The graphic displayed in the Time Legend tab helps understand the temporal positioning of the various configurable options:
The Moving Window task is made of the Options tab only. It is divided into two main areas:
The Available attributes area, where you can uncheck the attributes you want to remove from the analysis (for more information see the corresponding page). Right-clicking this panel gives access to some additional options, such as checking/unchecking all attributes, inverting your selection, hiding ignored attributes, etc.
The configuration area, which is further divided into two tabs, the Basic tab and the Advanced tab, which will be analyzed in the sections below.
The Basic tab¶
In the Basic tab, you can set all the basic configuration options for your analysis. To make it easier to configure, it has been divided into three smaller sections, each one indicating the type of the options within them.
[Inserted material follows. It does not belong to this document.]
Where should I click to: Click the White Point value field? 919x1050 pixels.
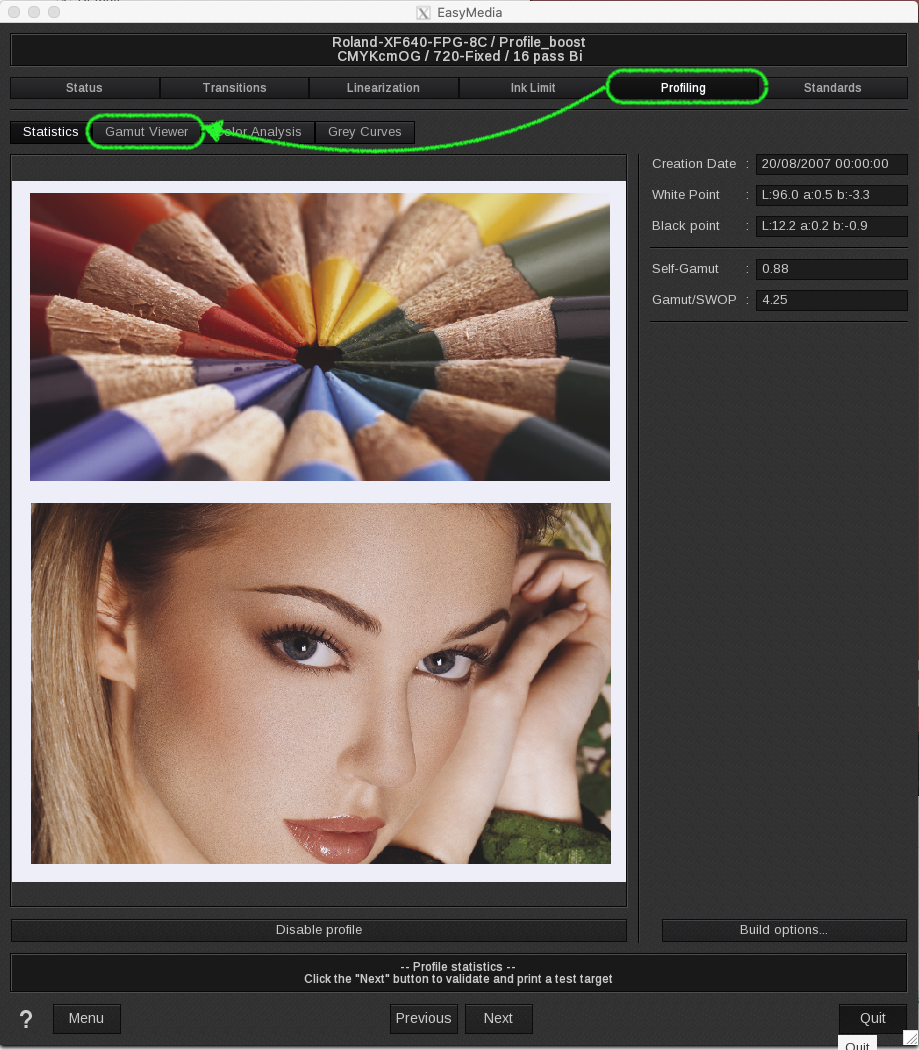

The Basic tab is divided into:
General
In the General section, you will find all the following general configuration options:
Attributes subject to moving window operations: drag the attributes you want to apply moving window operations to. Attributes can also be defined via a filtered list.
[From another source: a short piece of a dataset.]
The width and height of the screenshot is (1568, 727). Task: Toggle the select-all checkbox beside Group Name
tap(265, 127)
Key attributes: drag the attributes that will control the moving window process from the attributes list. A separate application of the task is performed for any group of different values assumed by the key attributes. Attributes can also be defined via a filtered list.
Time attribute: select a Time attribute from the drop-down list to specify the temporal attribute to be used to set the moving window. If not specified, row numbers will be used to establish the time relationship.
Time unit: specify the number of time units that determine a step back in the past or forward in the future (deltatime) and the unit of measure to be considered (timeunit). Possible values are second(s), minutes(s), hour(s), day(s), week(s), month(s), quarter(s), year(s).
Remove incomplete initial rows: select if you don’t want any initial rows containing missing data to be included in the resulting dataset. This may happen if the number of past intervals is not null, since not all the previous values will be available.
Remove incomplete final rows: select if you don’t want any final rows containing missing data to be included in the resulting dataset. This may happen if the number of past intervals is not null, since not all the previous values will be available.
Consider only one row for each time interval: if selected, only one row for each time interval is kept.
Perform nested aggregation inside moving window: if selected, the aggregation operator is applied at first inside a time interval, then at the moving window level.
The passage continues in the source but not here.